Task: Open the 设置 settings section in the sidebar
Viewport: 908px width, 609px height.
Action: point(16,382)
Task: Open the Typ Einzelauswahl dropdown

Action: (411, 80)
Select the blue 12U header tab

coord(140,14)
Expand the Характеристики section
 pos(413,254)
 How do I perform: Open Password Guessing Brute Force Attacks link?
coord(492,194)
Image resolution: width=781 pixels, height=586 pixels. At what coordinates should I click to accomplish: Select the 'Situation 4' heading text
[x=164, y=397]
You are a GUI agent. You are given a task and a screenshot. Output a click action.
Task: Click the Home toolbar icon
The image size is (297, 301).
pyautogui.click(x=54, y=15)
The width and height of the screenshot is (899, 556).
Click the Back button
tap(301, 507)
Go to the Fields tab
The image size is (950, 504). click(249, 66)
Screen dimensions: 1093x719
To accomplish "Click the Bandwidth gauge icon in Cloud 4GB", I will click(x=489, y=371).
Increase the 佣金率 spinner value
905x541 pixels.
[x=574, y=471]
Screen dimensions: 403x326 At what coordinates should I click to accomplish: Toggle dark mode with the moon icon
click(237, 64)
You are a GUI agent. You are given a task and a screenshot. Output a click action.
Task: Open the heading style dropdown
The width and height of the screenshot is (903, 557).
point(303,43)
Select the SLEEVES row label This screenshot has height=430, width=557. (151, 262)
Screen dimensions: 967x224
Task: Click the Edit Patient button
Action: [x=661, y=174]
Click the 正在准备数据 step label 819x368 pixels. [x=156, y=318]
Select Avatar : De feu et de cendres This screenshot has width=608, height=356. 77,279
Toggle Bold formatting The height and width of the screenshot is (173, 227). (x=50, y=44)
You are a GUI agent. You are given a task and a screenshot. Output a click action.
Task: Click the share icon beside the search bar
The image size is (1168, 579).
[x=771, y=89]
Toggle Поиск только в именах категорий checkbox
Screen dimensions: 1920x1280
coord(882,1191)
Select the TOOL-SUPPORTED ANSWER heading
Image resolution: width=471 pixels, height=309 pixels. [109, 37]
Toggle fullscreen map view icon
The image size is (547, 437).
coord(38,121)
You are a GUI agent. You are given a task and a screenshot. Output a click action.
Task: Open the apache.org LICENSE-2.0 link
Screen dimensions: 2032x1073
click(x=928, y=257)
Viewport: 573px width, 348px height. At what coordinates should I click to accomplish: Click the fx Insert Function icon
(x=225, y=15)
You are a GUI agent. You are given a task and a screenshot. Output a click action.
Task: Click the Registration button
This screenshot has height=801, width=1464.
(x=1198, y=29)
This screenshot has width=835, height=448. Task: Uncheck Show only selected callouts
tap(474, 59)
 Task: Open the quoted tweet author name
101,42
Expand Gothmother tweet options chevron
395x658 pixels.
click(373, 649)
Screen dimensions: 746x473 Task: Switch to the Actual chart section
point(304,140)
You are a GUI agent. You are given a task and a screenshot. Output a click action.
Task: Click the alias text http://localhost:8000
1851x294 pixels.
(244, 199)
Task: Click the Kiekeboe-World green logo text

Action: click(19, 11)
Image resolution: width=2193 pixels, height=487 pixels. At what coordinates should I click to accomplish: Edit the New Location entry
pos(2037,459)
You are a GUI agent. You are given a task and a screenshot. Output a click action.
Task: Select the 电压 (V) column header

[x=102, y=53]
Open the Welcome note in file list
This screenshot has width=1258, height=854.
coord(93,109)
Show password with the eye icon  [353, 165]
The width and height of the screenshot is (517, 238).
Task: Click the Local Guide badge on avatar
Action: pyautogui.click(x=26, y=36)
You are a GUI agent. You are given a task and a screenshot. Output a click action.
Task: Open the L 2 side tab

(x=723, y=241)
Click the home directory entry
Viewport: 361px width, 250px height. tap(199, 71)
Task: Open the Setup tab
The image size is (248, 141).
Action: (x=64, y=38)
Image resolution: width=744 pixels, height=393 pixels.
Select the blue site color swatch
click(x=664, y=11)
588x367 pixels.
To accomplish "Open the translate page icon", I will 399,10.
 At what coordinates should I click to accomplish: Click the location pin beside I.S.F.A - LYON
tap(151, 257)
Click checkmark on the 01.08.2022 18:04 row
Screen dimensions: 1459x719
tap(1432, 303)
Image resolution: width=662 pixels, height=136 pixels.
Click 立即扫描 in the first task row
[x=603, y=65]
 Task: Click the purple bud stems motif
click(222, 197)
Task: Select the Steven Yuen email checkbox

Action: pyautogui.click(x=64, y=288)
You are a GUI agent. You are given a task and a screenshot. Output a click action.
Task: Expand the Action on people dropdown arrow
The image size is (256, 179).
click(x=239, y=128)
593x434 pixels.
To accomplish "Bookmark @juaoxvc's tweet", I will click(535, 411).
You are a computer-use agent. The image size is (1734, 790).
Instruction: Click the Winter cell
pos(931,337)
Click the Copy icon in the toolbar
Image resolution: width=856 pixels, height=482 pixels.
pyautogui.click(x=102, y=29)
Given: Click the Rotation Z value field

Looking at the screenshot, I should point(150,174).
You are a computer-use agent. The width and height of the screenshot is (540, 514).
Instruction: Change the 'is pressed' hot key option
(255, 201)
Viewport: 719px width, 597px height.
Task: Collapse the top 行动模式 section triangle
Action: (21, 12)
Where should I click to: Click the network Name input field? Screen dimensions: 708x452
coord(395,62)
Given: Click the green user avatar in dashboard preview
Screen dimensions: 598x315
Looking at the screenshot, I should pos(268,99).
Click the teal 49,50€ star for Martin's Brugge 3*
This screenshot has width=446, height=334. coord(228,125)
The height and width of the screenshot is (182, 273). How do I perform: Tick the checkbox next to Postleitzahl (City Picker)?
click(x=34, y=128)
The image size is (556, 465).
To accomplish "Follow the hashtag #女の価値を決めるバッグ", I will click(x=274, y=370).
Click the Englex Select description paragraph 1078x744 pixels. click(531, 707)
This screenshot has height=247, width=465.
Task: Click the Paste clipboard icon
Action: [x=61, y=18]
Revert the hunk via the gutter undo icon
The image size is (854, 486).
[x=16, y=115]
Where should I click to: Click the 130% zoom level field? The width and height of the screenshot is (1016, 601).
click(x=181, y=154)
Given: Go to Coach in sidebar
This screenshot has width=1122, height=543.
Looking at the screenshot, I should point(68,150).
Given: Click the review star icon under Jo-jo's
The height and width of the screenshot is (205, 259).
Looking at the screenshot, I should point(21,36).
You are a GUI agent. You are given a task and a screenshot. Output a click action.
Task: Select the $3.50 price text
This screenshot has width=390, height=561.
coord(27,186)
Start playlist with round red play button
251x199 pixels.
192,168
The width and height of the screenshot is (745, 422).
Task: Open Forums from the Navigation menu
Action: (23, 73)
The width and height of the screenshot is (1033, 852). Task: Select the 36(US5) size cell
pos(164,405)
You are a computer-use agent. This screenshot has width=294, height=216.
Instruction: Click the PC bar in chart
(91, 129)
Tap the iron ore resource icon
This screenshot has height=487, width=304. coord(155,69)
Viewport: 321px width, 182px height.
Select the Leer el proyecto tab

=== Task requirements ===
Substitute "screen agent" for every "GUI agent" in the records above, and give all the records again with nothing else changed.

=== Exercise result ===
Task: Open the 设置 settings section in the sidebar
Viewport: 908px width, 609px height.
Action: point(16,382)
Task: Open the Typ Einzelauswahl dropdown

Action: (411, 80)
Select the blue 12U header tab

coord(140,14)
Expand the Характеристики section
 pos(413,254)
 How do I perform: Open Password Guessing Brute Force Attacks link?
coord(492,194)
Image resolution: width=781 pixels, height=586 pixels. At what coordinates should I click to accomplish: Select the 'Situation 4' heading text
[x=164, y=397]
You are a screen agent. You are given a task and a screenshot. Output a click action.
Task: Click the Home toolbar icon
The image size is (297, 301).
pyautogui.click(x=54, y=15)
The width and height of the screenshot is (899, 556).
Click the Back button
tap(301, 507)
Go to the Fields tab
The image size is (950, 504). click(249, 66)
Screen dimensions: 1093x719
To accomplish "Click the Bandwidth gauge icon in Cloud 4GB", I will click(x=489, y=371).
Increase the 佣金率 spinner value
905x541 pixels.
[x=574, y=471]
Screen dimensions: 403x326 At what coordinates should I click to accomplish: Toggle dark mode with the moon icon
click(237, 64)
You are a screen agent. You are given a task and a screenshot. Output a click action.
Task: Open the heading style dropdown
The width and height of the screenshot is (903, 557).
point(303,43)
Select the SLEEVES row label This screenshot has height=430, width=557. (151, 262)
Screen dimensions: 967x224
Task: Click the Edit Patient button
Action: [x=661, y=174]
Click the 正在准备数据 step label 819x368 pixels. [x=156, y=318]
Select Avatar : De feu et de cendres This screenshot has width=608, height=356. 77,279
Toggle Bold formatting The height and width of the screenshot is (173, 227). (x=50, y=44)
You are a screen agent. You are given a task and a screenshot. Output a click action.
Task: Click the share icon beside the search bar
The image size is (1168, 579).
[x=771, y=89]
Toggle Поиск только в именах категорий checkbox
Screen dimensions: 1920x1280
coord(882,1191)
Select the TOOL-SUPPORTED ANSWER heading
Image resolution: width=471 pixels, height=309 pixels. [109, 37]
Toggle fullscreen map view icon
The image size is (547, 437).
coord(38,121)
You are a screen agent. You are given a task and a screenshot. Output a click action.
Task: Open the apache.org LICENSE-2.0 link
Screen dimensions: 2032x1073
click(x=928, y=257)
Viewport: 573px width, 348px height. At what coordinates should I click to accomplish: Click the fx Insert Function icon
(x=225, y=15)
You are a screen agent. You are given a task and a screenshot. Output a click action.
Task: Click the Registration button
This screenshot has height=801, width=1464.
(x=1198, y=29)
This screenshot has width=835, height=448. Task: Uncheck Show only selected callouts
tap(474, 59)
 Task: Open the quoted tweet author name
101,42
Expand Gothmother tweet options chevron
395x658 pixels.
click(373, 649)
Screen dimensions: 746x473 Task: Switch to the Actual chart section
point(304,140)
You are a screen agent. You are given a task and a screenshot. Output a click action.
Task: Click the alias text http://localhost:8000
1851x294 pixels.
(244, 199)
Task: Click the Kiekeboe-World green logo text

Action: click(19, 11)
Image resolution: width=2193 pixels, height=487 pixels. At what coordinates should I click to accomplish: Edit the New Location entry
pos(2037,459)
You are a screen agent. You are given a task and a screenshot. Output a click action.
Task: Select the 电压 (V) column header

[x=102, y=53]
Open the Welcome note in file list
This screenshot has width=1258, height=854.
coord(93,109)
Show password with the eye icon  [353, 165]
The width and height of the screenshot is (517, 238).
Task: Click the Local Guide badge on avatar
Action: pyautogui.click(x=26, y=36)
You are a screen agent. You are given a task and a screenshot. Output a click action.
Task: Open the L 2 side tab

(x=723, y=241)
Click the home directory entry
Viewport: 361px width, 250px height. tap(199, 71)
Task: Open the Setup tab
The image size is (248, 141).
Action: (x=64, y=38)
Image resolution: width=744 pixels, height=393 pixels.
Select the blue site color swatch
click(x=664, y=11)
588x367 pixels.
To accomplish "Open the translate page icon", I will 399,10.
 At what coordinates should I click to accomplish: Click the location pin beside I.S.F.A - LYON
tap(151, 257)
Click checkmark on the 01.08.2022 18:04 row
Screen dimensions: 1459x719
tap(1432, 303)
Image resolution: width=662 pixels, height=136 pixels.
Click 立即扫描 in the first task row
[x=603, y=65]
 Task: Click the purple bud stems motif
click(222, 197)
Task: Select the Steven Yuen email checkbox

Action: pyautogui.click(x=64, y=288)
You are a screen agent. You are given a task and a screenshot. Output a click action.
Task: Expand the Action on people dropdown arrow
The image size is (256, 179).
click(x=239, y=128)
593x434 pixels.
To accomplish "Bookmark @juaoxvc's tweet", I will click(535, 411).
You are a computer-use agent. The image size is (1734, 790).
Instruction: Click the Winter cell
pos(931,337)
Click the Copy icon in the toolbar
Image resolution: width=856 pixels, height=482 pixels.
pyautogui.click(x=102, y=29)
Given: Click the Rotation Z value field

Looking at the screenshot, I should point(150,174).
You are a computer-use agent. The width and height of the screenshot is (540, 514).
Instruction: Change the 'is pressed' hot key option
(255, 201)
Viewport: 719px width, 597px height.
Task: Collapse the top 行动模式 section triangle
Action: (21, 12)
Where should I click to: Click the network Name input field? Screen dimensions: 708x452
coord(395,62)
Given: Click the green user avatar in dashboard preview
Screen dimensions: 598x315
Looking at the screenshot, I should pos(268,99).
Click the teal 49,50€ star for Martin's Brugge 3*
This screenshot has width=446, height=334. coord(228,125)
The height and width of the screenshot is (182, 273). How do I perform: Tick the checkbox next to Postleitzahl (City Picker)?
click(x=34, y=128)
The image size is (556, 465).
To accomplish "Follow the hashtag #女の価値を決めるバッグ", I will click(x=274, y=370).
Click the Englex Select description paragraph 1078x744 pixels. click(531, 707)
This screenshot has height=247, width=465.
Task: Click the Paste clipboard icon
Action: [x=61, y=18]
Revert the hunk via the gutter undo icon
The image size is (854, 486).
[x=16, y=115]
Where should I click to: Click the 130% zoom level field? The width and height of the screenshot is (1016, 601).
click(x=181, y=154)
Given: Go to Coach in sidebar
This screenshot has width=1122, height=543.
Looking at the screenshot, I should point(68,150).
Given: Click the review star icon under Jo-jo's
The height and width of the screenshot is (205, 259).
Looking at the screenshot, I should point(21,36).
You are a screen agent. You are given a task and a screenshot. Output a click action.
Task: Select the $3.50 price text
This screenshot has width=390, height=561.
coord(27,186)
Start playlist with round red play button
251x199 pixels.
192,168
The width and height of the screenshot is (745, 422).
Task: Open Forums from the Navigation menu
Action: (23, 73)
The width and height of the screenshot is (1033, 852). Task: Select the 36(US5) size cell
pos(164,405)
You are a computer-use agent. This screenshot has width=294, height=216.
Instruction: Click the PC bar in chart
(91, 129)
Tap the iron ore resource icon
This screenshot has height=487, width=304. coord(155,69)
Viewport: 321px width, 182px height.
Select the Leer el proyecto tab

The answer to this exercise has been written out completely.